• Aim: Format the part of the material that opens with the line containing "The image size is (1568, 648)." and closes with the line containing "Looking at the screenshot, I should 171,470." as a JSON list of strings, one string per line, leaving out blank lines.

• Data:
----------------------------------------

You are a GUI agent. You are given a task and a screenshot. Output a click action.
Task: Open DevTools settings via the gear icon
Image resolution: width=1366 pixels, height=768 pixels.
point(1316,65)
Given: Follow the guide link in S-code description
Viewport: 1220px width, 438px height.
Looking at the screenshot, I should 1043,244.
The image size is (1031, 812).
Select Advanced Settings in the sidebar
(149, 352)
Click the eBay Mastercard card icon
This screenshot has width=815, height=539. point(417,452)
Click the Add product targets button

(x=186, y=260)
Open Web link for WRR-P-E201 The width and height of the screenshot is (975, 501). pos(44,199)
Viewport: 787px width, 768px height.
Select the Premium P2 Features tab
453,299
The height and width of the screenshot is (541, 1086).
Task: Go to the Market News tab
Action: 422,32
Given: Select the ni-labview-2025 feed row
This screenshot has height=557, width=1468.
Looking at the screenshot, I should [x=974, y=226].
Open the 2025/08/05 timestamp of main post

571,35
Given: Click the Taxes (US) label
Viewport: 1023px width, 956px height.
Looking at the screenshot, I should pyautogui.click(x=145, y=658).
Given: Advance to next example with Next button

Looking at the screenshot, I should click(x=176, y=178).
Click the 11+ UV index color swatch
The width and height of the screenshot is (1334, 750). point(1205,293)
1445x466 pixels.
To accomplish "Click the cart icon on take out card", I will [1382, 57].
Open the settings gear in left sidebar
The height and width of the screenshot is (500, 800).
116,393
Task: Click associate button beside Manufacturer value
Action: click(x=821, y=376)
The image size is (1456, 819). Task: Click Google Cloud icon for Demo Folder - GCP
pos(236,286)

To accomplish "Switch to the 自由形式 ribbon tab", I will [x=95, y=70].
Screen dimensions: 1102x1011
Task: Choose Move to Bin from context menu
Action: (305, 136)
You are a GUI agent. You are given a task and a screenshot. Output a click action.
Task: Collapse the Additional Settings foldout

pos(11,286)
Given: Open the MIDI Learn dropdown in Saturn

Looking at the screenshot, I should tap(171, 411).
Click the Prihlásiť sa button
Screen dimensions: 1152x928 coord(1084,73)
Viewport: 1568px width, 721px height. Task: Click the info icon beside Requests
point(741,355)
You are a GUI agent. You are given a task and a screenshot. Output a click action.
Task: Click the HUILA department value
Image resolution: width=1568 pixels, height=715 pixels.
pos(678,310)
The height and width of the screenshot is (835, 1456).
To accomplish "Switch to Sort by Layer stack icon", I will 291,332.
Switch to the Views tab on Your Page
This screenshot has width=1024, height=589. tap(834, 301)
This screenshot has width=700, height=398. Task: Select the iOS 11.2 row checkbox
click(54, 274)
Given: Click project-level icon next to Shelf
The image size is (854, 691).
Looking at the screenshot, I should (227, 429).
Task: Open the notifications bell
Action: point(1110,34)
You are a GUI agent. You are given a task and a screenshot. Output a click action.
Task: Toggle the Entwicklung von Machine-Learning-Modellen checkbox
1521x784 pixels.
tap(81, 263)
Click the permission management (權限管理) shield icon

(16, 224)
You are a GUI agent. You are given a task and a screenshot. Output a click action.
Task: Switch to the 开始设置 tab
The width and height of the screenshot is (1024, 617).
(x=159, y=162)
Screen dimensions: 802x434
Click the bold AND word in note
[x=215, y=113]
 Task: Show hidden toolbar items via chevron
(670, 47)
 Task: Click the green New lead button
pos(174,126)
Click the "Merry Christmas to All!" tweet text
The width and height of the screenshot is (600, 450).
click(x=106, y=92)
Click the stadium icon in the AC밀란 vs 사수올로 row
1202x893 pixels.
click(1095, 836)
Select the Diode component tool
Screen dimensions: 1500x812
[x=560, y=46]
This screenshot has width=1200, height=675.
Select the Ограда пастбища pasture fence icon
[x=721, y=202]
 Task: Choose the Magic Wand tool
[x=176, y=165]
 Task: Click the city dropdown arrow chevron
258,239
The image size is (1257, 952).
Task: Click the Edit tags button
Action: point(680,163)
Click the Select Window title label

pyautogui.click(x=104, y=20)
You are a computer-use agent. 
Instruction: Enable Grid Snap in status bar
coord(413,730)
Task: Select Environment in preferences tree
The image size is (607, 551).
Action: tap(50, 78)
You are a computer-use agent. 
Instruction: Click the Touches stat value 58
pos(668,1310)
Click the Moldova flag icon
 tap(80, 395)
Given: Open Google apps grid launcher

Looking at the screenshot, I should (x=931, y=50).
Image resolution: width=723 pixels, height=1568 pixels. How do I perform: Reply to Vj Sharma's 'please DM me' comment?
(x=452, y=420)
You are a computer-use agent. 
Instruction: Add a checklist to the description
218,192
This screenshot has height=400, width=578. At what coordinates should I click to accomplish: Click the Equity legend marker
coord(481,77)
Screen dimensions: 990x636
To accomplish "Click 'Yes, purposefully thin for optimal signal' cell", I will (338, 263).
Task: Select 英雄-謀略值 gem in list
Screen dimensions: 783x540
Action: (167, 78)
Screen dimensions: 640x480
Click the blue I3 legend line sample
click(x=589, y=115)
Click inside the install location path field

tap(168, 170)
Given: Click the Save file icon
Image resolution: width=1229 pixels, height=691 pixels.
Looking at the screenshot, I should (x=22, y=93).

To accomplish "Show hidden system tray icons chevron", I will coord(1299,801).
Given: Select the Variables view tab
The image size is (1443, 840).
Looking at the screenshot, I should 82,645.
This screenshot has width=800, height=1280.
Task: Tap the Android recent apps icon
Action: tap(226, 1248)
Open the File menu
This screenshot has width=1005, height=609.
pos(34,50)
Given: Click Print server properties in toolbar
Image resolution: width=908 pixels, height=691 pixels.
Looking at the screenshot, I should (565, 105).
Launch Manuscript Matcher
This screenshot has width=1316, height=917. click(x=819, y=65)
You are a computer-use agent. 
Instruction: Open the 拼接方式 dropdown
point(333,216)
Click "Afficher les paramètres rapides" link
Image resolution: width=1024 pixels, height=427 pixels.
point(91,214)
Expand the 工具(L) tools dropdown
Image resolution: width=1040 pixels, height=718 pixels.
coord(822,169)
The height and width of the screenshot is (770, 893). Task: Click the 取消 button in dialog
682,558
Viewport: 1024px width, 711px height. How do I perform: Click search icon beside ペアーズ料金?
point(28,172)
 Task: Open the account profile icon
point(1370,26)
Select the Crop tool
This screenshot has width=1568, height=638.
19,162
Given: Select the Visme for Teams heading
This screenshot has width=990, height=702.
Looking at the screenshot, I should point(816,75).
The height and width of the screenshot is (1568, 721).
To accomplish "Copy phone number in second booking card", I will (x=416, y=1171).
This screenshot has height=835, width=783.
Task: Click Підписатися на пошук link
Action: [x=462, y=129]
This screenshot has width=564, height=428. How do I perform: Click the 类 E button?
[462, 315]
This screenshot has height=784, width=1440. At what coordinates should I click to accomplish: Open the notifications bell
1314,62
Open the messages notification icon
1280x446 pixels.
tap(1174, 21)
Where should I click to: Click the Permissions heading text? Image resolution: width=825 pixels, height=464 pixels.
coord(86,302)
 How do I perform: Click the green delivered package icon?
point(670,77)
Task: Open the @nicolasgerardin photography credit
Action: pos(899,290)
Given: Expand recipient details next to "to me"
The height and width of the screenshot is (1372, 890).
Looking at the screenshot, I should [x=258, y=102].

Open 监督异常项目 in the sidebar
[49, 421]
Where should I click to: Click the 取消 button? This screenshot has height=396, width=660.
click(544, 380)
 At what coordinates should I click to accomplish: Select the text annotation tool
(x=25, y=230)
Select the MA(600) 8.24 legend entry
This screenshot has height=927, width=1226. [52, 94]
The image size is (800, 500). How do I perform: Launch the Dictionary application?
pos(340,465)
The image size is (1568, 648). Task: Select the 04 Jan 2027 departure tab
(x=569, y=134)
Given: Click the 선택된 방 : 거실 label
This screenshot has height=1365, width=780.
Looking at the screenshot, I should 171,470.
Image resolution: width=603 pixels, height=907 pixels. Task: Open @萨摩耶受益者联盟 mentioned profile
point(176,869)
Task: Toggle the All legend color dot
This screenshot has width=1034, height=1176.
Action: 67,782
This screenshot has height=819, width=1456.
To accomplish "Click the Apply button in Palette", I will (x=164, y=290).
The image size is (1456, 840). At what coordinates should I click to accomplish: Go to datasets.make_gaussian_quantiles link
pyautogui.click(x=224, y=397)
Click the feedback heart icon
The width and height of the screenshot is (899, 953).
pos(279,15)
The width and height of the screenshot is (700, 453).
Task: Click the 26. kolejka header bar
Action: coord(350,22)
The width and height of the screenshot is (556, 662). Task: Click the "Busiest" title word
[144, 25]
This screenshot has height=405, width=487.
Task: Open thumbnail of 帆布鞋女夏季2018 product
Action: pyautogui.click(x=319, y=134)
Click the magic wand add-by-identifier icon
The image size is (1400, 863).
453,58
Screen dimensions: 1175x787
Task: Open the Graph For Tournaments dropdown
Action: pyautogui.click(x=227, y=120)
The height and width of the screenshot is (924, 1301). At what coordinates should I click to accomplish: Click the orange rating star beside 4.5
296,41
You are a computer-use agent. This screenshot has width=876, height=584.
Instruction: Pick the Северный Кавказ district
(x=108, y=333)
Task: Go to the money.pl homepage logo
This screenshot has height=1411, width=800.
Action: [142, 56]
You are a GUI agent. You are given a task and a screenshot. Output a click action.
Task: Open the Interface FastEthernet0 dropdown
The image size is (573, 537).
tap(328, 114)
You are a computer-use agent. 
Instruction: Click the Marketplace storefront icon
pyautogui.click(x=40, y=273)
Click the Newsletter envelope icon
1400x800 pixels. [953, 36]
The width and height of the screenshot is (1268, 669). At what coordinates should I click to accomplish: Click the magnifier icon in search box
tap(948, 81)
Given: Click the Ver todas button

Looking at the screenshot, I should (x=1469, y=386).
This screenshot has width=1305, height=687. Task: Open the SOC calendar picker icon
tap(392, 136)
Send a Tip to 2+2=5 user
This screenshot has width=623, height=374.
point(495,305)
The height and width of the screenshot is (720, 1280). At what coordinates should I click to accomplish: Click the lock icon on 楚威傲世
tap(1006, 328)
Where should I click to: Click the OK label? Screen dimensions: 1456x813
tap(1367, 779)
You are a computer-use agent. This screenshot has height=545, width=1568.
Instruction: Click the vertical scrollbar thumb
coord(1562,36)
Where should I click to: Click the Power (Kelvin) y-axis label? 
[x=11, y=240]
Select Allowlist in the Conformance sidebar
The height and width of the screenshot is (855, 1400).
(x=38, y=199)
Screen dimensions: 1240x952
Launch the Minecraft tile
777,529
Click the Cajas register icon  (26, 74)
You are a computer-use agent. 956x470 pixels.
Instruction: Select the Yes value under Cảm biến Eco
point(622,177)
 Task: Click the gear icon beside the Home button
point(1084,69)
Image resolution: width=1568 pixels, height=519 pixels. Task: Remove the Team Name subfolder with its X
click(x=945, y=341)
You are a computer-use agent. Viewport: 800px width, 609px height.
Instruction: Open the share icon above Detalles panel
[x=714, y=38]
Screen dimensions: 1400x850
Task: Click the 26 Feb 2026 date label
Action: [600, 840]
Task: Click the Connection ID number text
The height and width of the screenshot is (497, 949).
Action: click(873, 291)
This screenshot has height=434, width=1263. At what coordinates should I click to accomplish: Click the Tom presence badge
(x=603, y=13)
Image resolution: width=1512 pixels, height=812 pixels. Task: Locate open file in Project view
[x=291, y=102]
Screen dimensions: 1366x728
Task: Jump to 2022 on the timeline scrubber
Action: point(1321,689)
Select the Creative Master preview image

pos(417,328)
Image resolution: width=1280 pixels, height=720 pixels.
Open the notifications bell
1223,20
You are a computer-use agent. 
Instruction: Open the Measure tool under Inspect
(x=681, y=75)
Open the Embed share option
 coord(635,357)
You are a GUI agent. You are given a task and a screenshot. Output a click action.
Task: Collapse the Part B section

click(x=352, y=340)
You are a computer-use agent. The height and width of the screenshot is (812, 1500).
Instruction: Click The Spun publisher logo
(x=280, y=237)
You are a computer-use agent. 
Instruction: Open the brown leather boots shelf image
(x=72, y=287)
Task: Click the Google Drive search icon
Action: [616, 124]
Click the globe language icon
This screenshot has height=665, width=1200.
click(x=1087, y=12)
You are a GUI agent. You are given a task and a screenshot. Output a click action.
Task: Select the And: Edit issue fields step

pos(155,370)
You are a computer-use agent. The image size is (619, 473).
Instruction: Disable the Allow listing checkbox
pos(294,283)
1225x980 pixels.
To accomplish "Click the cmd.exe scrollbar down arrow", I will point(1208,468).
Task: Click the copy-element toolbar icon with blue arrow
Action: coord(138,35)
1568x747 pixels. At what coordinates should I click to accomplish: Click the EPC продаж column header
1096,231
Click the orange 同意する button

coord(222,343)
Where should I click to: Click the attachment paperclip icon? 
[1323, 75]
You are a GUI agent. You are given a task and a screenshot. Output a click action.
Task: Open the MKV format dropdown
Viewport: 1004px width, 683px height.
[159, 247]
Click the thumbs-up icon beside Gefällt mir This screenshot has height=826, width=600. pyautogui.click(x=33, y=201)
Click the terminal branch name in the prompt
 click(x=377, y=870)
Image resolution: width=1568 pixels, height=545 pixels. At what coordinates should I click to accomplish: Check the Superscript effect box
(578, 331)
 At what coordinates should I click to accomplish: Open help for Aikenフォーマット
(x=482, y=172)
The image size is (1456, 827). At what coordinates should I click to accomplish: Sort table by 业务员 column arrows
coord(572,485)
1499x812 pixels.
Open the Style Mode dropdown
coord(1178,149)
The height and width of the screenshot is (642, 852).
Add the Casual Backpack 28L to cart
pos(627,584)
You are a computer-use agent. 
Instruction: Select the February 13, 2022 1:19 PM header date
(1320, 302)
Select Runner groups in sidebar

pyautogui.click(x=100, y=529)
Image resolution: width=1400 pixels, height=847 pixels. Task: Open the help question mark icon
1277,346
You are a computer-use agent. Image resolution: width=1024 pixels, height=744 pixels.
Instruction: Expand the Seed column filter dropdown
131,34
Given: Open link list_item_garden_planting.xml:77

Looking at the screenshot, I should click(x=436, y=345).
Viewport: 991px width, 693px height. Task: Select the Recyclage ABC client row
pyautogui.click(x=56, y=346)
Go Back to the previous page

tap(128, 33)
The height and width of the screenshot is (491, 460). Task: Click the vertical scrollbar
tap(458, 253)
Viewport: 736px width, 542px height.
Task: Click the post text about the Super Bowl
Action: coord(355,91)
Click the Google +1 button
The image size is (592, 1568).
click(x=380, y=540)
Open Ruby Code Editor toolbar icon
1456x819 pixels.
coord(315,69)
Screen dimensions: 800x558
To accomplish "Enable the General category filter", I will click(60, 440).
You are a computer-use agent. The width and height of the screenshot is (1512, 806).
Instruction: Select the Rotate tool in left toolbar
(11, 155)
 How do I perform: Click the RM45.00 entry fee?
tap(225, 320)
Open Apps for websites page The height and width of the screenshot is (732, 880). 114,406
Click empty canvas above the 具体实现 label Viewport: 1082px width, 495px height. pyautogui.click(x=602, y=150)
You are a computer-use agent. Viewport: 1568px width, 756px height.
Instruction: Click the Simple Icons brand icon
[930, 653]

----------------------------------------

• Output for this task:
[
  "The image size is (1568, 648). Task: Select the 04 Jan 2027 departure tab",
  "(x=569, y=134)",
  "Given: Click the 선택된 방 : 거실 label",
  "This screenshot has height=1365, width=780.",
  "Looking at the screenshot, I should 171,470."
]